-- begin --

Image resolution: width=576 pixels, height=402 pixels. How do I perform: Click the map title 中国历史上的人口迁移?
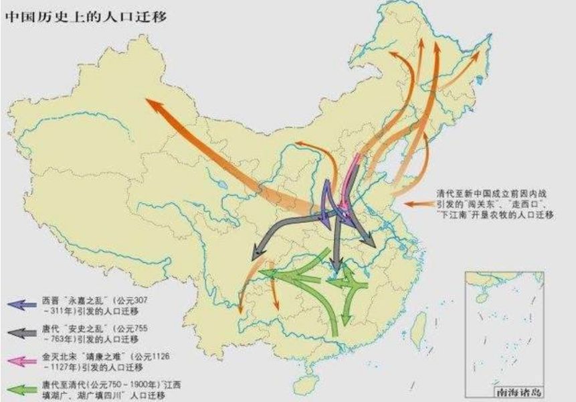(x=86, y=15)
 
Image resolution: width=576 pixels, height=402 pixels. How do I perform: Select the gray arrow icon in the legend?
(x=21, y=333)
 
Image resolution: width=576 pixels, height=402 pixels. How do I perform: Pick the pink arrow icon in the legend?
(x=21, y=362)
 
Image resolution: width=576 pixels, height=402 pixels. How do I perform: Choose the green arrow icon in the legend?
(x=21, y=390)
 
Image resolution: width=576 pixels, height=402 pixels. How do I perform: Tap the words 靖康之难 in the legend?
(x=98, y=358)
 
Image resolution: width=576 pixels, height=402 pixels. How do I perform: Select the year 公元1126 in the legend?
(x=151, y=358)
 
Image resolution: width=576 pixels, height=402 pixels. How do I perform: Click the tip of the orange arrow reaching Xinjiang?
(x=149, y=100)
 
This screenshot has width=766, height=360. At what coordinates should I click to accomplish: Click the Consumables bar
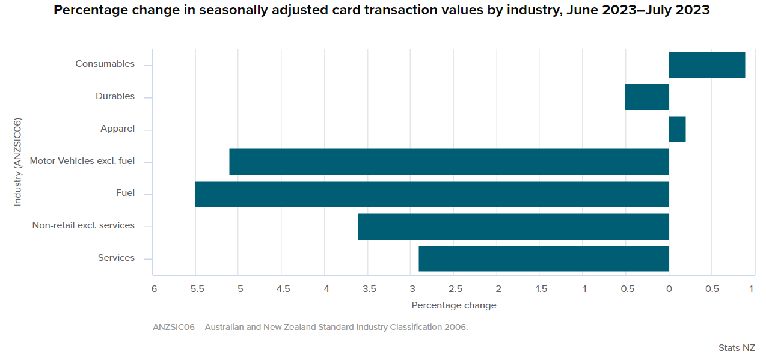click(x=706, y=65)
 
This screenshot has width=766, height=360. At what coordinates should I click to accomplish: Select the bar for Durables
click(x=647, y=97)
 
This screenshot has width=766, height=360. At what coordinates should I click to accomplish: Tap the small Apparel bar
click(x=677, y=129)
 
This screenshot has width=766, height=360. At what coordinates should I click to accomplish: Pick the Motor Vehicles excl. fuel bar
click(x=449, y=162)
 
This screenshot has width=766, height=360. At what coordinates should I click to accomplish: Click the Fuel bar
click(x=432, y=194)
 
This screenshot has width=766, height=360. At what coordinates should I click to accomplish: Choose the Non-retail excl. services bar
click(x=513, y=227)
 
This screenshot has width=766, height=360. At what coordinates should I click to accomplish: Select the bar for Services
click(x=544, y=258)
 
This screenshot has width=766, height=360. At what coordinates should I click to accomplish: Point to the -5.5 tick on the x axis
click(x=196, y=289)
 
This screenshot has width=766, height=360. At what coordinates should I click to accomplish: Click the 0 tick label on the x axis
click(x=669, y=289)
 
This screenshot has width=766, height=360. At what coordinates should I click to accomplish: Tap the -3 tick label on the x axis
click(x=411, y=289)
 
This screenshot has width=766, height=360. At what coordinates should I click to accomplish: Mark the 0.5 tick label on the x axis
click(x=711, y=289)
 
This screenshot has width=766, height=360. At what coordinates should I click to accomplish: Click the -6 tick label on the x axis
click(x=153, y=289)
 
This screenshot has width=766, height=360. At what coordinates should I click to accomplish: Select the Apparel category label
click(x=117, y=129)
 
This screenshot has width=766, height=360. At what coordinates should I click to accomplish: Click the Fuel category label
click(x=125, y=193)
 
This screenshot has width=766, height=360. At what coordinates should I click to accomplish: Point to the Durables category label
click(x=115, y=96)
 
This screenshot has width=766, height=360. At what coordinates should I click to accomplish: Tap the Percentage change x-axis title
click(x=454, y=305)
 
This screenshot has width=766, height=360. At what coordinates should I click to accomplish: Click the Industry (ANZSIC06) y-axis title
click(x=17, y=162)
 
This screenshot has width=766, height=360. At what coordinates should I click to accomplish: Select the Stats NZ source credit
click(x=737, y=348)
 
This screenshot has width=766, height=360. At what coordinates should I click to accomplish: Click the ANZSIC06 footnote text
click(x=310, y=328)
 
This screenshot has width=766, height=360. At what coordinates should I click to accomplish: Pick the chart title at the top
click(x=382, y=11)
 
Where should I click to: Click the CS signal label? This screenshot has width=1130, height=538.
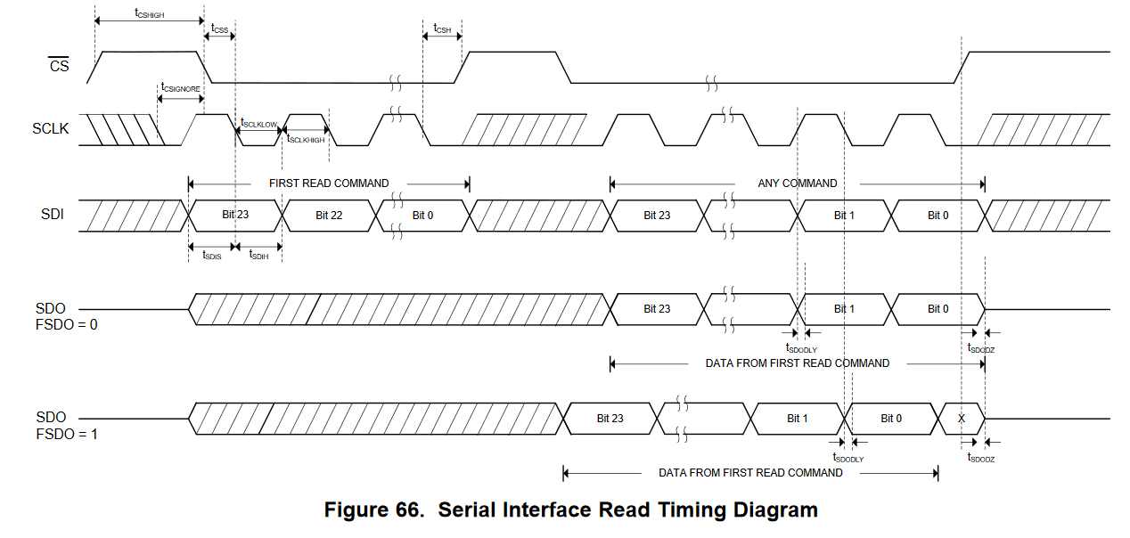pyautogui.click(x=58, y=65)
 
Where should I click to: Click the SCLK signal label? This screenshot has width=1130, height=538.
pyautogui.click(x=51, y=128)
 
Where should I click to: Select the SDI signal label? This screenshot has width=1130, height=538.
pyautogui.click(x=53, y=215)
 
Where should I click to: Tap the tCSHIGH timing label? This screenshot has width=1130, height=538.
pyautogui.click(x=149, y=13)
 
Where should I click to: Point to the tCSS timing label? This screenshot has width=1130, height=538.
pyautogui.click(x=219, y=29)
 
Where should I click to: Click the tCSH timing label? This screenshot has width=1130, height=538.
pyautogui.click(x=442, y=29)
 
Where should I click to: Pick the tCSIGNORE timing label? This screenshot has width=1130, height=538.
pyautogui.click(x=180, y=88)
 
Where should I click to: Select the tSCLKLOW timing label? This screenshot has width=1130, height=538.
pyautogui.click(x=259, y=124)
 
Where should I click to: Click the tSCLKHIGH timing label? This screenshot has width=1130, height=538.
pyautogui.click(x=306, y=140)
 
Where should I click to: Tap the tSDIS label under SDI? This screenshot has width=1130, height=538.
pyautogui.click(x=211, y=256)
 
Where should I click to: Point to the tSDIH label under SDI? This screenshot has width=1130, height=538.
pyautogui.click(x=258, y=256)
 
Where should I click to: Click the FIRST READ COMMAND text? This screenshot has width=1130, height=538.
pyautogui.click(x=329, y=183)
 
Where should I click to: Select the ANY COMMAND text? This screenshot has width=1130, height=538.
pyautogui.click(x=797, y=183)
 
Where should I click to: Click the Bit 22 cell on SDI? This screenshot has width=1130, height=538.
pyautogui.click(x=329, y=216)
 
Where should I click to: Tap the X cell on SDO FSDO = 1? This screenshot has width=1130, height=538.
pyautogui.click(x=961, y=418)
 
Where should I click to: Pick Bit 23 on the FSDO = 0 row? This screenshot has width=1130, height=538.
pyautogui.click(x=657, y=309)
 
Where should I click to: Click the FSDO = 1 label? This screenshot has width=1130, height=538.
pyautogui.click(x=67, y=434)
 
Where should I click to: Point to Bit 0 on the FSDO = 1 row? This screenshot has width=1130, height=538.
pyautogui.click(x=891, y=419)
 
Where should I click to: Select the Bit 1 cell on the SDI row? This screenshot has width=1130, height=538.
pyautogui.click(x=844, y=216)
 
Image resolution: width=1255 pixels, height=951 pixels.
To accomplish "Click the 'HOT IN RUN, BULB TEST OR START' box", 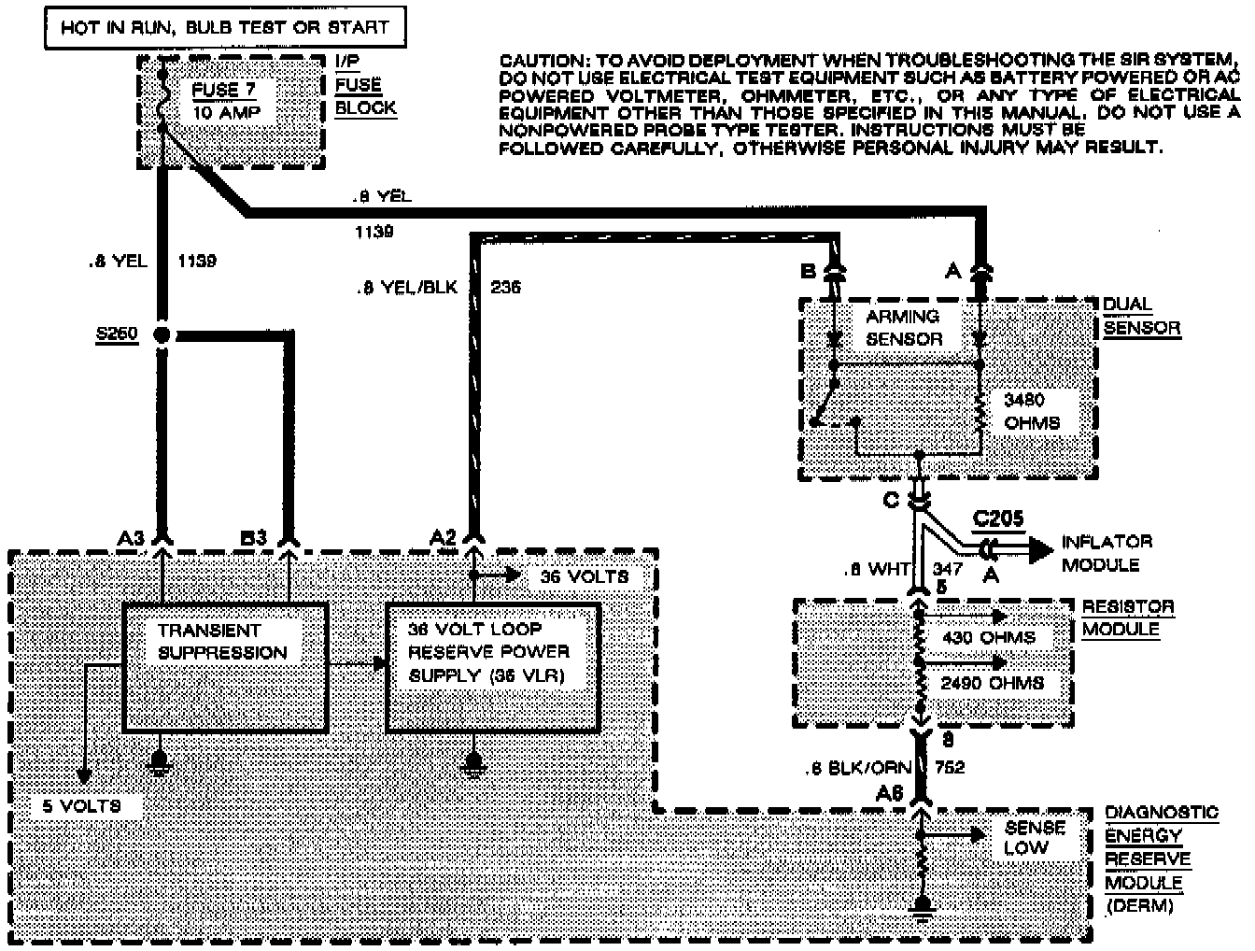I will coord(225,27).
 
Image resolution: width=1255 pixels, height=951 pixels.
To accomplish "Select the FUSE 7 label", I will coord(223,90).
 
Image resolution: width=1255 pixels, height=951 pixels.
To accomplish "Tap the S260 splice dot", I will coord(162,334).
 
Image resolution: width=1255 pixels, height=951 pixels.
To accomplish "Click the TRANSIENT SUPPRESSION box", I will coord(225,666).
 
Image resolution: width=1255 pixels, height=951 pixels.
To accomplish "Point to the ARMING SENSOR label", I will coord(903,327).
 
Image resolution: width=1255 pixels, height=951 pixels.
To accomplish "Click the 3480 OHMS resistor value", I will coord(1031,411).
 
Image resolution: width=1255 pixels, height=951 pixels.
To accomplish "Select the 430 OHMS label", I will coord(988,637).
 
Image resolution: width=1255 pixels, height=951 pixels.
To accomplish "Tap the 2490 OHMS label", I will coord(992,683).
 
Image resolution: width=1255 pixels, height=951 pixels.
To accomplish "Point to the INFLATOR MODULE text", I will coord(1106,553).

-- end --

### TO DO
Rewrite the rows from the line with "excl. fuel bar" up to and including the line with "click(x=544, y=258)", changing "bar" to "column" and leaving everything else as it is.

### ANSWER FOR THE TASK
This screenshot has width=766, height=360. At what coordinates should I click to accomplish: Pick the Motor Vehicles excl. fuel column
click(x=449, y=162)
 
This screenshot has width=766, height=360. At what coordinates should I click to accomplish: Click the Fuel column
click(x=432, y=194)
 
This screenshot has width=766, height=360. At what coordinates should I click to accomplish: Choose the Non-retail excl. services column
click(x=513, y=227)
 
This screenshot has width=766, height=360. At what coordinates should I click to accomplish: Select the column for Services
click(x=544, y=258)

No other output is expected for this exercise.